-- GIVEN DATA --

··········

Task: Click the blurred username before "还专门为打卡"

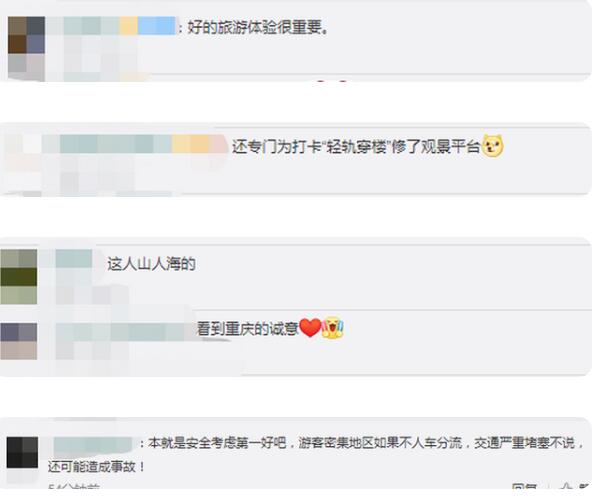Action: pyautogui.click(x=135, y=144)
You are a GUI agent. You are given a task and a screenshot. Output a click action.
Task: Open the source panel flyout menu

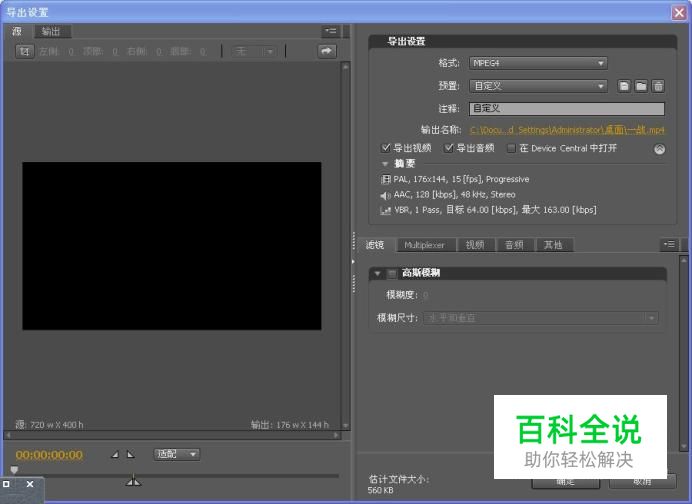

··········

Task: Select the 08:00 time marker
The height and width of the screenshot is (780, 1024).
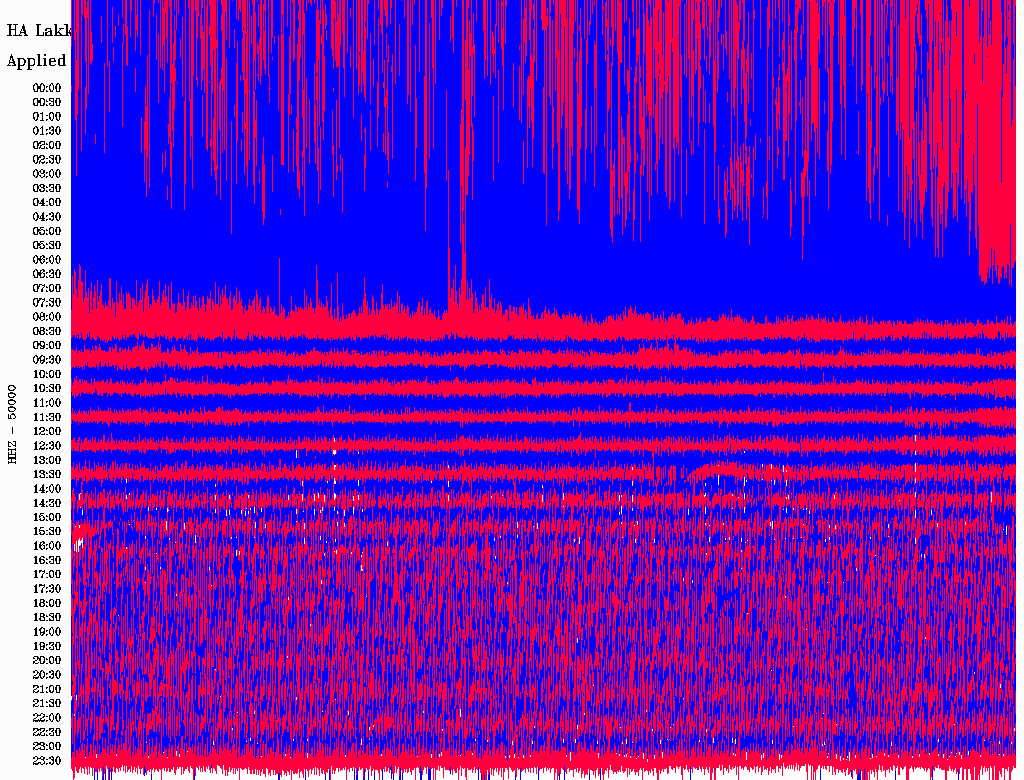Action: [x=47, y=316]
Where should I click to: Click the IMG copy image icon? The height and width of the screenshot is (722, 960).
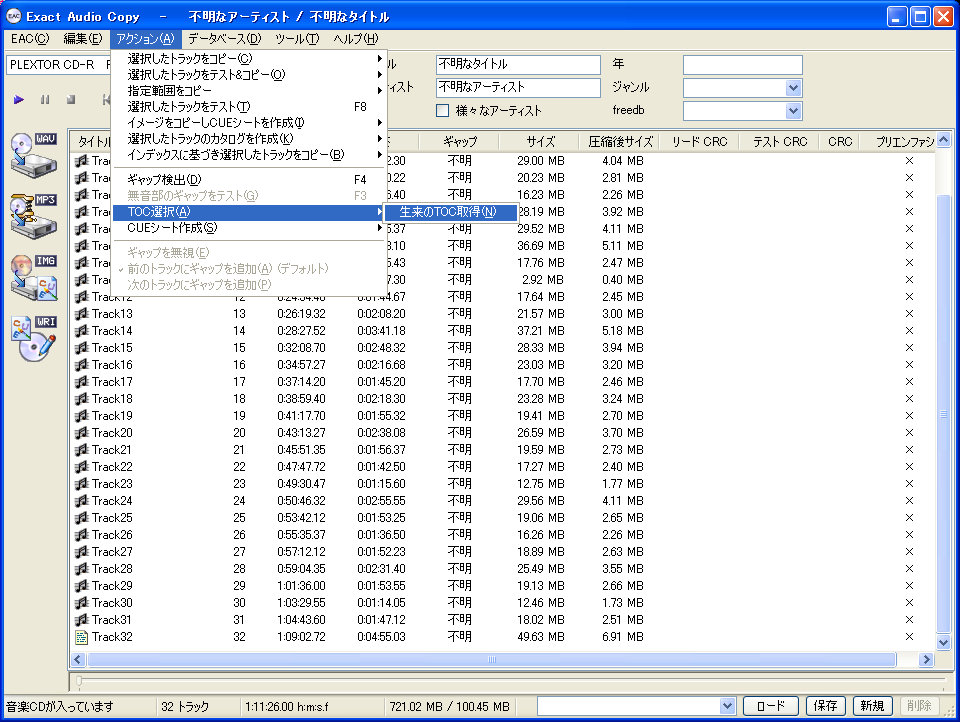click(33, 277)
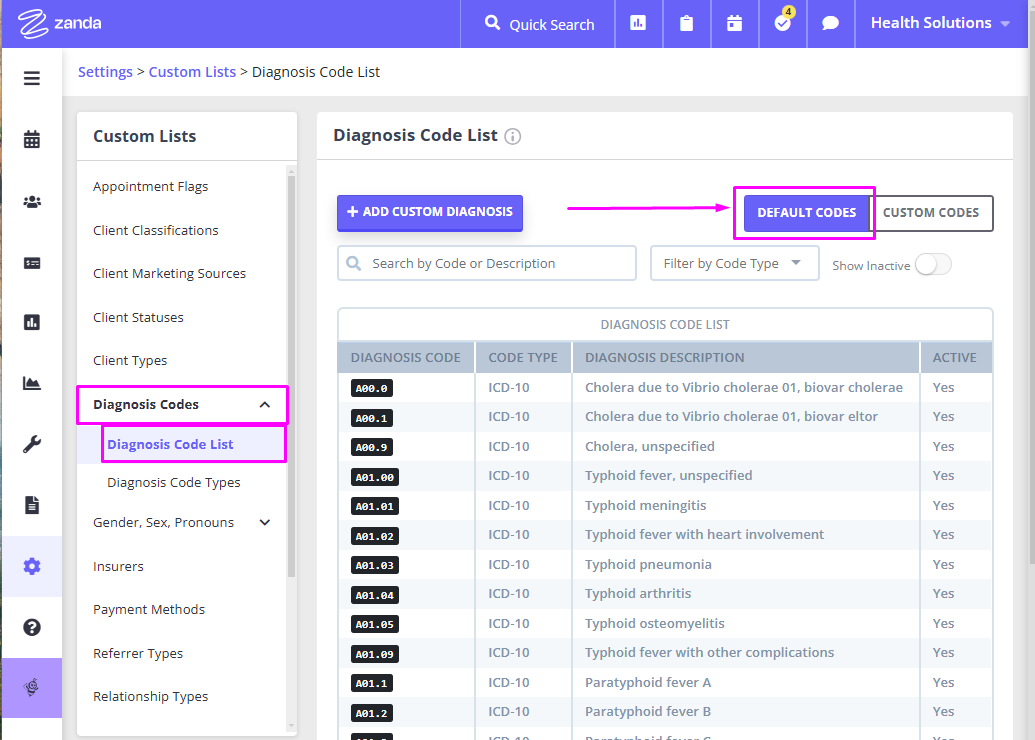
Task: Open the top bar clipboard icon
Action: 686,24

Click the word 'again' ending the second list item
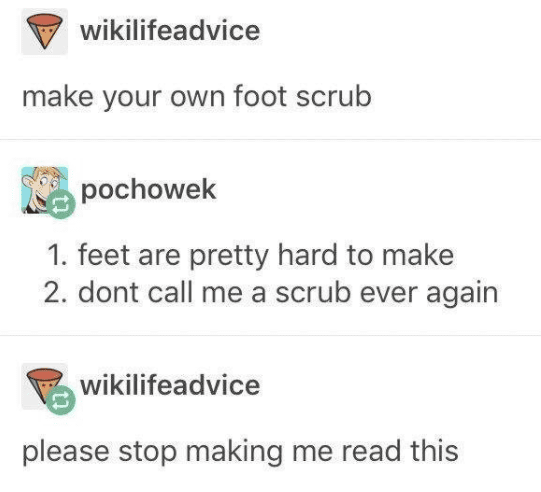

··········

-- WHAT NEEDS TO BE DONE --
What you return must match, character for character, the lines above from the one with "Task: Click the" through the one with "Task: Open the source panel flyout menu", minus any pictures.

-- RESPONSE TO THIS TASK --
Task: Click the blurred username before "还专门为打卡"

Action: pyautogui.click(x=135, y=144)
You are a GUI agent. You are given a task and a screenshot. Output a click action.
Task: Open the source panel flyout menu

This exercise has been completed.